▸ **Set exercise**
Render the entries below as a numbered list with one line per item, skipping any blank lines and leaving out the pictures.

▸ **Source data**
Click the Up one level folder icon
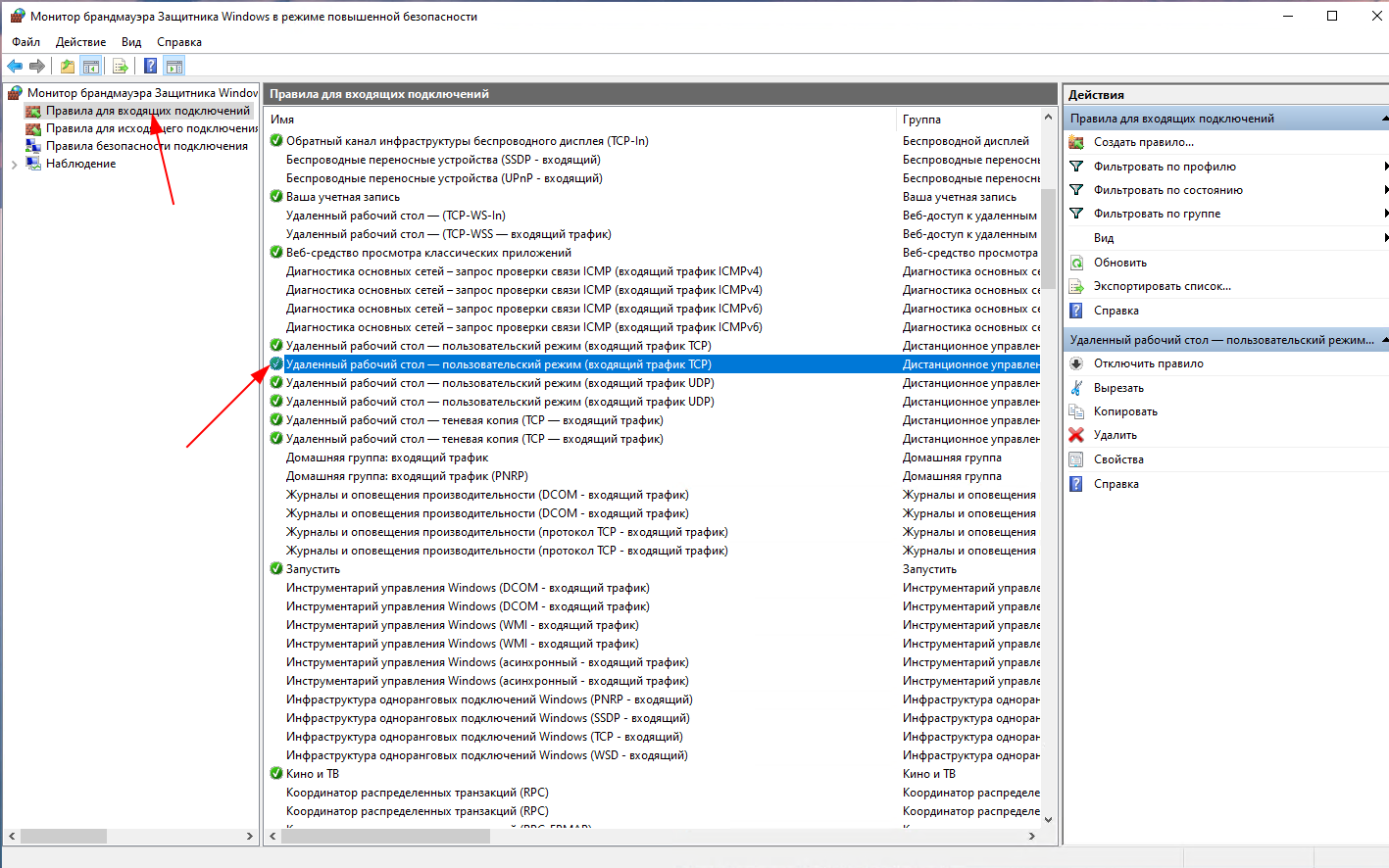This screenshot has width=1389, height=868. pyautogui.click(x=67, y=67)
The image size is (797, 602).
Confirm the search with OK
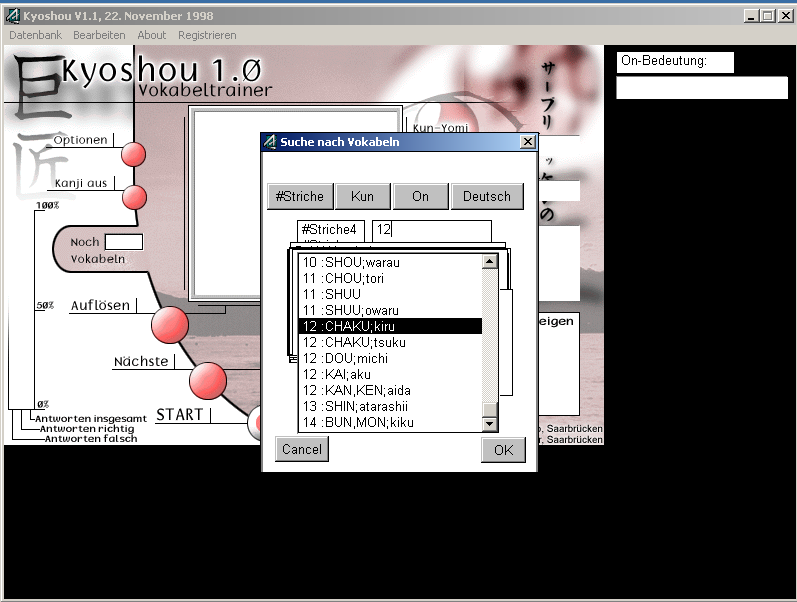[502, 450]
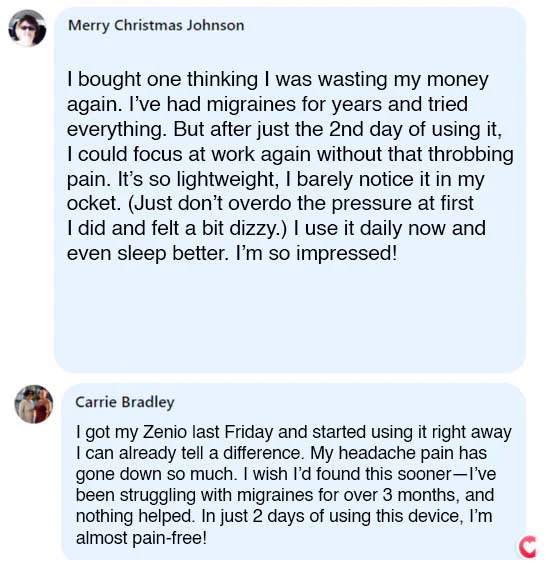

▸ **Output of the task**
1. Click the Up one level folder icon
2. This screenshot has width=1389, height=868. pyautogui.click(x=67, y=67)
3. The image size is (797, 602).
4. Confirm the search with OK
5. [502, 450]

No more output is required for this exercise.